Can social revolt ever be useful?

Djinn8

Chieftain
Joined
Dec 22, 2008
Messages
65
I'm talking about taking Piety then switching to Rationalism when it's available; or a similer situation with the later opposed policy branches.

The only time I can see this been useful if if you really want to found a religion and the race is on. Obviously you won't be doing it for culture since you're wasting a bunch of it in the process. I suppose if you're playing as Egypt or otherwise have a happiness perk for your religion you might want to build religious happy buildings quickly and possible sacrifice culture for gold if you go for the "temple grant gold" policy - if you really want to go that far. It doesn't seem like a very good idea however.

I don't know enough about the late game branches because I hardly ever play that far before calling it a win.
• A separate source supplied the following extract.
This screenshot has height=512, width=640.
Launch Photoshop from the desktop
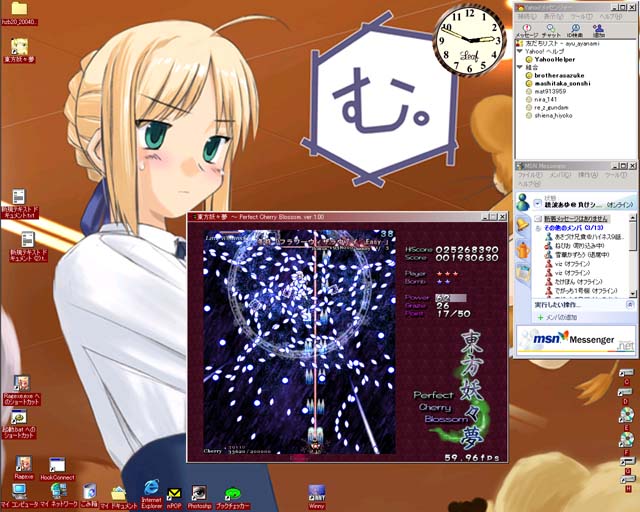coord(199,491)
Anone have any ideas? Have you ever used revolts to any success?
 
One turn of anarchy should not, in my view, dissuade you from switching between conflicting policy trees, but you need to have a good reason for doing so, since you will have sunk a big chunk of culture into a policy tree you are abandoning. (Let's ignore abuse of the Rationalism finisher, which the Fall patch is going to fix.)

Using your example, if all you do is take the first two policies in Piety (quicker temple and shrine production with the opener and Organized Religion for extra faith) for the purpose of founding or enhancing your religion, you should have gotten whatever Piety benefit you were aiming for by the time you hit the Renaissance. So, you wouldn't be losing anything meaningful by switching to Rationalism and enduring one turn of anarchy. I haven't done this, but it would be a rational course.

If you anticipate going deeper into Piety (e.g., taking Theocracy for the temple gold or Reformation for the culture boost), I would rethink things, either before switching out of Piety or, even better, before opening Piety in the first place. If you need the extra faith, consider skipping Piety and opening Patronage; befriend religious CSs with cash and quests initially and later pledge to protect and Aesthetics.

Yes, Rationalism is optimized for science, but you don't have to take it to get good science rolling. So, one course is to take Piety with the intention of skipping Rationalism altogether; when you hit the Renaissance, beeline a few more techs to Industrial, open Order, and take Planned Economy (factory science boost) as your first policy. Or stay in Patronage and take Scholasticism for science from CS allies. Mercantilism for extra science from money buildings can also help. None of these will fully match Rationalism, but they can help fill gaps (particularly the factory science, which I really like, since I often want to build factories as soon as I can anyway).